Infamous for one of the largest crypto frauds to happen in recent memory, the trading platform Celsius was one of the biggest players in the game. Before filing for bankruptcy and permanently withholding withdrawals for all of their clients, the firm had total assets equaling $4.7 billion.

However, if the fact that people who were using the service to trade different assets and suddenly lose access to those funds weren’t bad enough, the bankruptcy was clearly planned. According to financial disclosures that the company filed during its bankruptcy hearing, three executives cashed out nearly $40 million stopping their clients from making withdrawals.

Continued Investigations

Three executives at three major roles of the company pulled out a collective $40 million. These three individuals included Nuke Goldstein, the CTO, Daniel Leon, the CSO, and Alex Mashinsky, the CEO. Mashinsky and Leon have both resigned from their respective positions, with Leon having only resigned recently.

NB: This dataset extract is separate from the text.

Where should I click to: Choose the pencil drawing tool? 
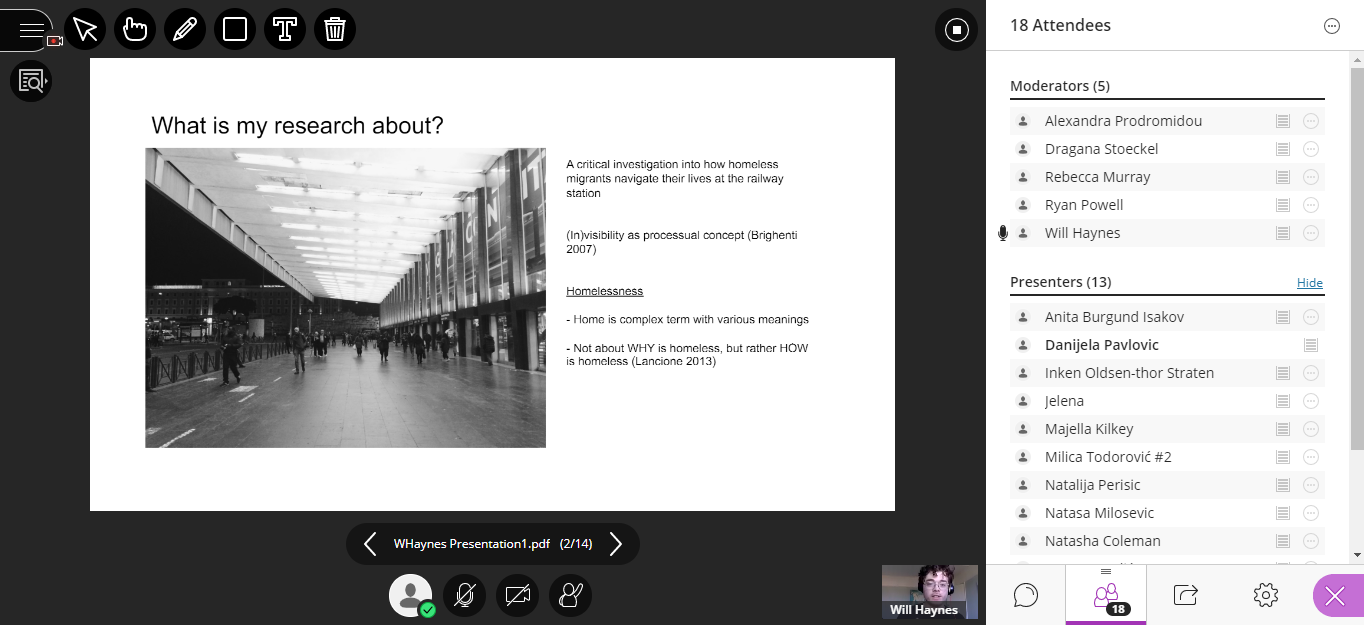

As for Mashinsky, he resigned much earlier, in September to be exact, but is still the major suspect in several investigations against the firm. Various authorities are looking into a firm that went belly up despite having users with investments totaling $4.7 billion.

They are specifically looking into if the company started out as a Ponzi scheme, or if was it a company hit with seriously bad luck. As of now, 40 other states are also looking into the possibility that the company could have been trying to separate its clients from their hard-earned cash.

A Board of Bad Actors

According to various court documents that the three individuals have filed, it appears that they all withdrew money before clients could catch wind of what was going on. The CEO got away with $10 million, with the CTO and CSO both getting over $20 million and $11 million.

While the sources who provided this information still remain unknown, it has become obvious that Leon and Godstein tried their best to make sure that people wouldn’t know that the Celsius Token had liquidity issues.

A Market Still in Turmoil 

Despite the Celsius crash happening months ago, it still obviously has a major effect on the entire industry, as nearly every major company has struggled with the recent interest rate hikes and the rampantly deteriorating global currency market. Therefore, Bitcoin is still struggling to recover to its previous years’ glory, as prices dropped by 63%.

The other very popular cryptocurrency is Ether, which lost 62% over the past year. As for Celsius tokens, they saw a rapid decline of 78%, leaving the price of the coin down to $1.28. And as the market continues to fall, it is very likely that investors will be less likely to invest in cryptocurrencies.